According to the Act, if a person deals in securities or causes any other person to deal in securities on the basis of any insider information or notice that are unpublished or communicates any information or notice known to such a person in the course of the discharge of his or her duties in manner likely to affect the price of securities such a person shall be deemed to have been committed an insider trading in securities.
Sebon Chairman Rewat Bahadur Karki said listed companies, brokers and influential investors are working in cohort to meet their vested interests. “The companies have been leaking their inside information through brokers which is a breach of the code of conduct,” said Karki at a press meet here on Wednesday. “Sebon is committed to protecting small investors.”
Moreover, according to Sebon officials, many of the shares are overpriced and the fundamentals of the respective companies do not justify the share prices. Some stock analysts are of the view that the stock market is largely based on speculation and investors are running behind rumors rather than adopting rational approaches.

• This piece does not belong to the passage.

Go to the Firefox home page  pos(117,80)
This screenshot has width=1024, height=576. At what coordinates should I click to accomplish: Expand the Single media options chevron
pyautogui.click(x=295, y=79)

Meanwhile, the Sebon has warned some companies to work as per the guidelines. Three merchant bankers and 19 stock brokers were warned after they were found disseminating information of beneficiary account through different websites rather than their own. It also sent a letter to the CDS and Clearing to draw its attention towards the unethical practices carried out by the companies.
The Securities’ Central De- pository Services Regulation of 2010 bar the CDS from assigning or delegating to any other person its functions of the depository service, without the prior approval of the Board. And, to disclose confidentiality relating to beneficiary account except otherwise prescribed by the law.